We are offering a 4 year PhD studentship on the topic Developing in silico Fragment Screening methodologies.
Deadline for submissions is 31st October.
Applications must be made through School of Life Sciences application form. Please contact Dr Zuccotto (firstname.lastname@example.org) for further information.
The process to develop new medicines stars with the identification of small molecules that can modulate a biological target or pathway associated to the disease. In the last twenty years Fragment Based Drug Discovery (FBDD) emerged as a successful alternative to conventional high throughput screening for the generation of chemical hits for drug targets. FBDD offers the advantage of covering larger amounts of chemical space with a relatively small number of different compounds. Due to their smaller size, the molecular fragments are characterized by a limited number of interaction and surface complementarity resulting in a lower affinity to the biological target. Bespoke biophysical detection methods (like Nuclear Magnetic Resonance and Surface Plasma Resonance) are required to identify molecular fragments that bind to the drug target. Structural biology techniques are employed to establish their binding mode and to facilitate their optimization.
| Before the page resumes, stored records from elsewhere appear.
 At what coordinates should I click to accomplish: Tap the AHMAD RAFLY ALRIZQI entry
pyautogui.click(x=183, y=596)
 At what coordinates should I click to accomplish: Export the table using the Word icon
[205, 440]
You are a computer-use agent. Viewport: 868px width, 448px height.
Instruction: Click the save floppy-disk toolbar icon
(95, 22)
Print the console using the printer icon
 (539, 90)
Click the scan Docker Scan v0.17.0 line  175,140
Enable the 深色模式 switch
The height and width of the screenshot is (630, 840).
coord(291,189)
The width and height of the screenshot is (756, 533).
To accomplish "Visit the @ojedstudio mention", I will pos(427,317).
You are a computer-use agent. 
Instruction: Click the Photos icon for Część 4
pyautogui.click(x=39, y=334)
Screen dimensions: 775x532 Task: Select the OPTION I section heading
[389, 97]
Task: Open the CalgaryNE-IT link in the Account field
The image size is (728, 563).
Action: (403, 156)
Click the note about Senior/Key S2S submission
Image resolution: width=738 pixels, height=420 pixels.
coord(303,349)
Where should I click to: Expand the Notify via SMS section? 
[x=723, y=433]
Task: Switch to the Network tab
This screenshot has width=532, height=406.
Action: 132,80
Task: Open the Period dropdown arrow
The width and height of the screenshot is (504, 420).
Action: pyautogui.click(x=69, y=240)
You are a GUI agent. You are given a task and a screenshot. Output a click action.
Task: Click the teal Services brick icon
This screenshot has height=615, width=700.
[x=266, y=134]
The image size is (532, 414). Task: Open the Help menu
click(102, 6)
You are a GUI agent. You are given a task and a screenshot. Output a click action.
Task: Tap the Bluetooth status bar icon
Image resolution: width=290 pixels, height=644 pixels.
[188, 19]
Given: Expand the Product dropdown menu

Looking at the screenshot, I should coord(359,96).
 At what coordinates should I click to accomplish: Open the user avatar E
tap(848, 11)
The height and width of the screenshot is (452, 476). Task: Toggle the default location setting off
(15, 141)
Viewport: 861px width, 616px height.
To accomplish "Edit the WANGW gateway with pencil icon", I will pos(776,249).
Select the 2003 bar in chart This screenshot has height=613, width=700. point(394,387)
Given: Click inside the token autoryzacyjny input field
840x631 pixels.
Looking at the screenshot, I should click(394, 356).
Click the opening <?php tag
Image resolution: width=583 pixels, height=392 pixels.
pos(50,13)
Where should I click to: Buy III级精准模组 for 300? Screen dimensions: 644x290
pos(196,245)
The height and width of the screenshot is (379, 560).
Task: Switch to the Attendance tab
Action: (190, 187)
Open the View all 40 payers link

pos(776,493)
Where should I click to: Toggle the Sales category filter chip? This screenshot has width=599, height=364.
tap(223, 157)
The biophysical methods used for screening are very effective in the identification of hit compounds, but their deployment require significant investments both in terms of equipment, logistic and resources reducing their applicability. In Silico approaches can help in addressing those issues and reduce the costs associated to the identification of hits. Several structure-based in silico screening methodologies have been developed in the past to evaluate drug-like molecules but they do not perform well when used to screen molecular fragments. The failure of conventional Molecular Mechanics (MM) scoring functions in assessing molecular interactions in low molecular complexity space being the most critical issue. Capitalising on the research already in progress at the Drug Discovery Unit, the student will combine advanced Computational Chemistry methodologies like Fragment Molecular Orbitals Quantum Mechanics (FMO-QM), Machine Learning and Deep generative modelling to develop a structure-based computational platform for the in silico screening and optimisation of fragments.
Daniel A. Erlanson, Stephen W. Fesik, Roderick E. Hubbard, Wolfgang Jahnke & Harren Jhoti. Twenty years on: the impact of fragments on drug discovery
Heifetz A. et al. (2020) Analyzing GPCR-Ligand Interactions with the Fragment Molecular Orbital (FMO) Method. Quantum Mechanics in Drug Discovery. Methods in Molecular Biology, vol 2114.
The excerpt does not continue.